● **Assigned task**
This exercise calls for retyping every line below exactly, with the images omitted.

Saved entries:
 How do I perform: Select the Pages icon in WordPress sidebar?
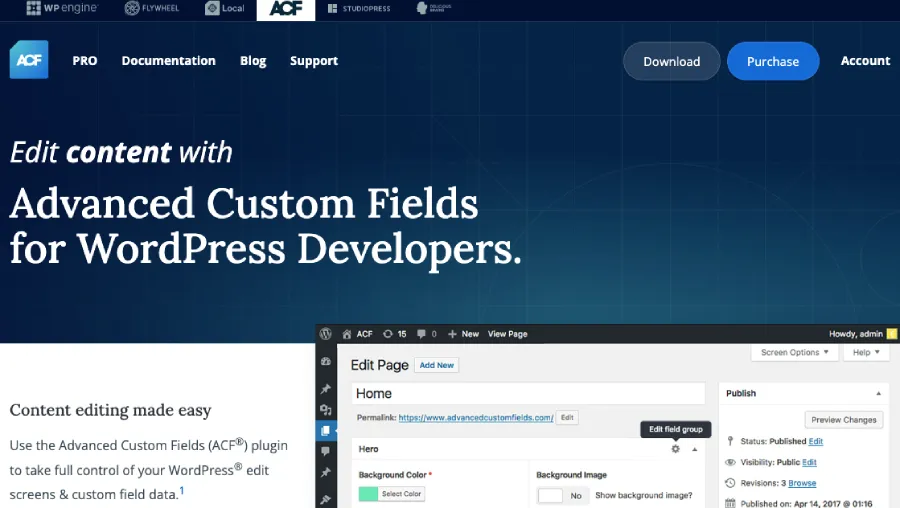tap(325, 431)
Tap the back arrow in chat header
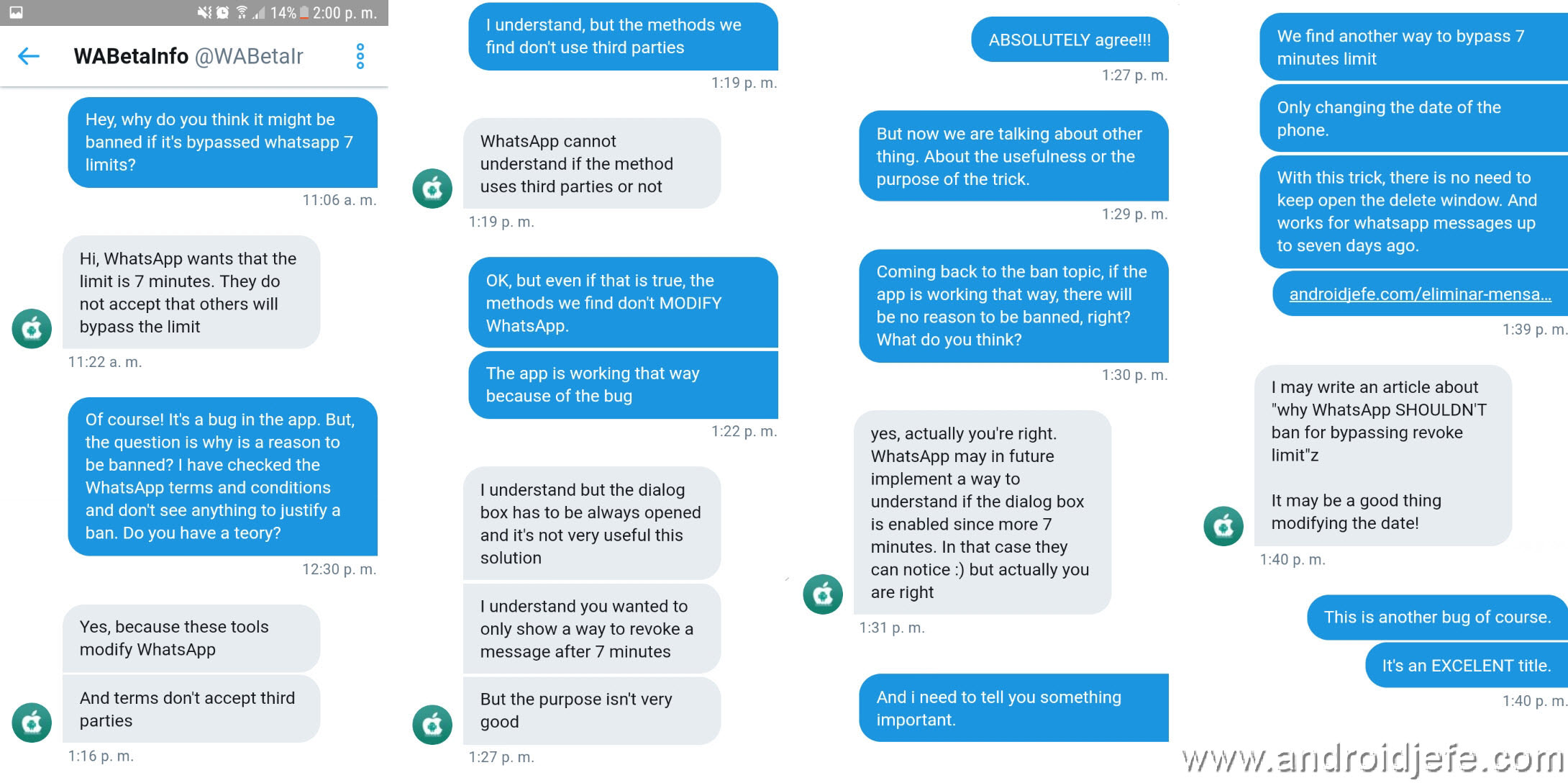 (29, 56)
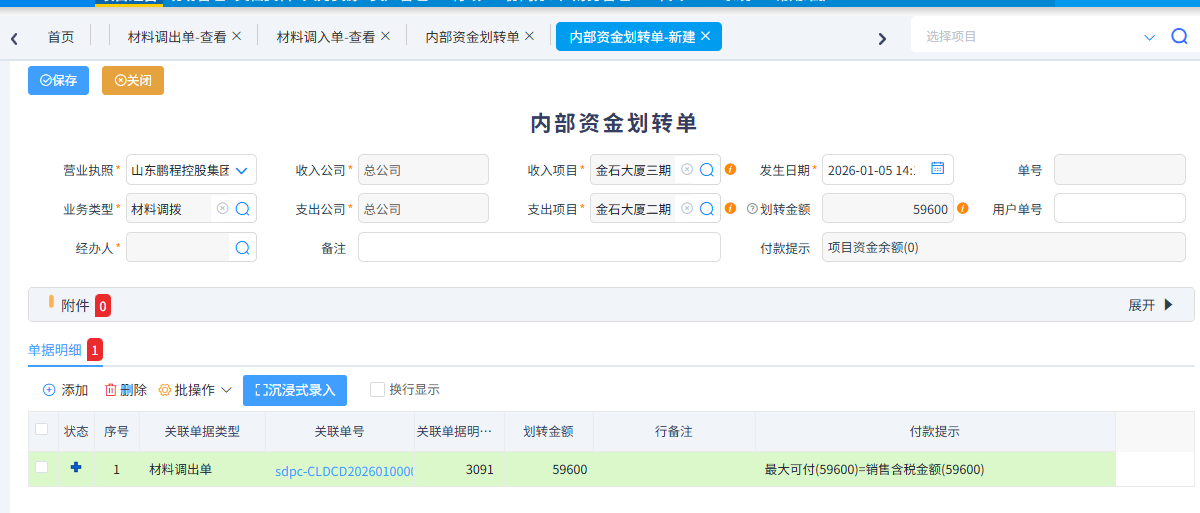Image resolution: width=1200 pixels, height=513 pixels.
Task: Click the search icon in 业务类型 field
Action: tap(242, 209)
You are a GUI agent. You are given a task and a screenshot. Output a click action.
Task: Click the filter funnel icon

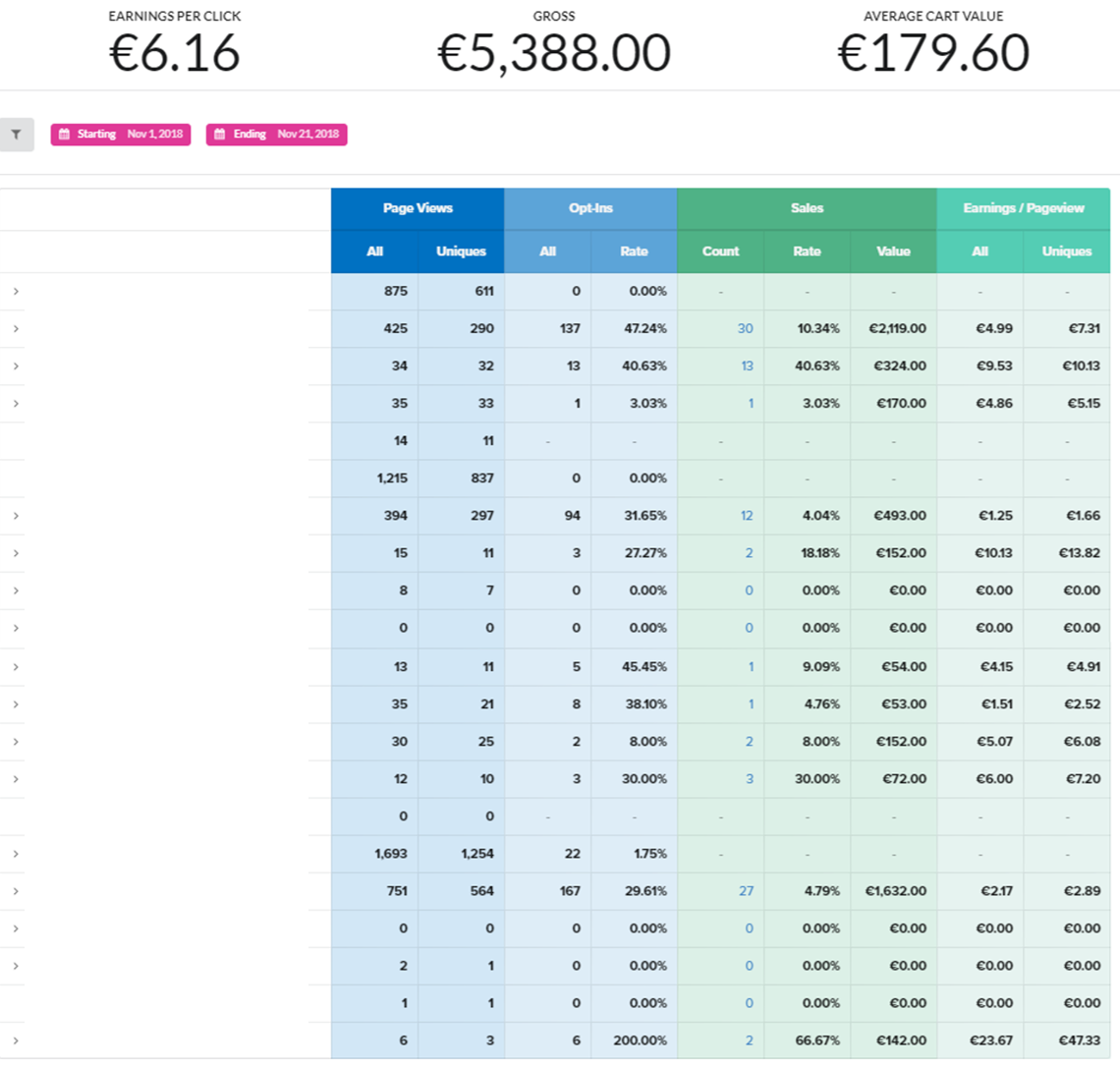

● **Result of this exercise**
 How do I perform: Select the Pages icon in WordPress sidebar?
tap(325, 431)
Tap the back arrow in chat header
 (29, 56)
Image resolution: width=1200 pixels, height=513 pixels.
Task: Click the search icon in 业务类型 field
Action: tap(242, 209)
You are a GUI agent. You are given a task and a screenshot. Output a click action.
Task: Click the filter funnel icon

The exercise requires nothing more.